■ What is being asked: Copy the data from the line containing "The height and width of the screenshot is (758, 1164)." down to the line containing "Looking at the screenshot, I should 1240,587.", substituting "slider" for every "switch" and keeping everything else unchanged.

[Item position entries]
====================

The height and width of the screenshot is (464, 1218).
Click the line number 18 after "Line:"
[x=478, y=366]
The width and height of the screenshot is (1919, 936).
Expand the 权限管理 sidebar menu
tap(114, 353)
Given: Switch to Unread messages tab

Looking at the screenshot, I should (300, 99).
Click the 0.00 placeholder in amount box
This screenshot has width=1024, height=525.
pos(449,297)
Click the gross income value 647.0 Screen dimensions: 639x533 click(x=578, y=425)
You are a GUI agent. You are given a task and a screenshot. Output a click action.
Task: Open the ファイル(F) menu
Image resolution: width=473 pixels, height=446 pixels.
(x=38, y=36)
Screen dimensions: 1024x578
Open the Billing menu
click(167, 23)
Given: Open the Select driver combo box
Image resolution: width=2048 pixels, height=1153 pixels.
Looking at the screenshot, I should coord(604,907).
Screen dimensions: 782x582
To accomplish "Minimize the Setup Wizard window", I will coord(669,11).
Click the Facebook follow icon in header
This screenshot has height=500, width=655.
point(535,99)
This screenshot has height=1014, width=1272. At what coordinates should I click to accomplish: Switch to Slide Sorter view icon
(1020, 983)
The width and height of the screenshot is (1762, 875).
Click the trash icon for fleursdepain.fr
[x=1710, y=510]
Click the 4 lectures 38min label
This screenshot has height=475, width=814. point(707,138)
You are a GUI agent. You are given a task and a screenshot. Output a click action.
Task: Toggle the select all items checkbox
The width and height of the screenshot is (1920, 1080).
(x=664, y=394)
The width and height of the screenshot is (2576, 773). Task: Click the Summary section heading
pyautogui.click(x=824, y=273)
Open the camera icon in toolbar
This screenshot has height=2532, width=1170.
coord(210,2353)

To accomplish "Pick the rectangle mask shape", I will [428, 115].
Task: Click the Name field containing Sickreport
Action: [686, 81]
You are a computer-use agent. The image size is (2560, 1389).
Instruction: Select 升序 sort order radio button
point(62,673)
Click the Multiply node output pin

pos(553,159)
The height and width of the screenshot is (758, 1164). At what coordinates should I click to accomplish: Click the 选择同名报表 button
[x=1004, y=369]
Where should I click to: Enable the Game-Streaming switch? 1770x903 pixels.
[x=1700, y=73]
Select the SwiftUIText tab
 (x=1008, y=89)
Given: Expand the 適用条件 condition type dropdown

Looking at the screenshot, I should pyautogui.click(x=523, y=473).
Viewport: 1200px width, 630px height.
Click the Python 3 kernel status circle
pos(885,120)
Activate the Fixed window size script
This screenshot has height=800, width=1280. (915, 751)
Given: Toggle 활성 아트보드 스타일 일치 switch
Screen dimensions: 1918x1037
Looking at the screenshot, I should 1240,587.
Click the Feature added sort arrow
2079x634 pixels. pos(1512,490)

====================

■ Exercise solution:
The height and width of the screenshot is (758, 1164). At what coordinates should I click to accomplish: Click the 选择同名报表 button
[x=1004, y=369]
Where should I click to: Enable the Game-Streaming slider? 1770x903 pixels.
[x=1700, y=73]
Select the SwiftUIText tab
 (x=1008, y=89)
Given: Expand the 適用条件 condition type dropdown

Looking at the screenshot, I should pyautogui.click(x=523, y=473).
Viewport: 1200px width, 630px height.
Click the Python 3 kernel status circle
pos(885,120)
Activate the Fixed window size script
This screenshot has height=800, width=1280. (915, 751)
Given: Toggle 활성 아트보드 스타일 일치 slider
Screen dimensions: 1918x1037
Looking at the screenshot, I should 1240,587.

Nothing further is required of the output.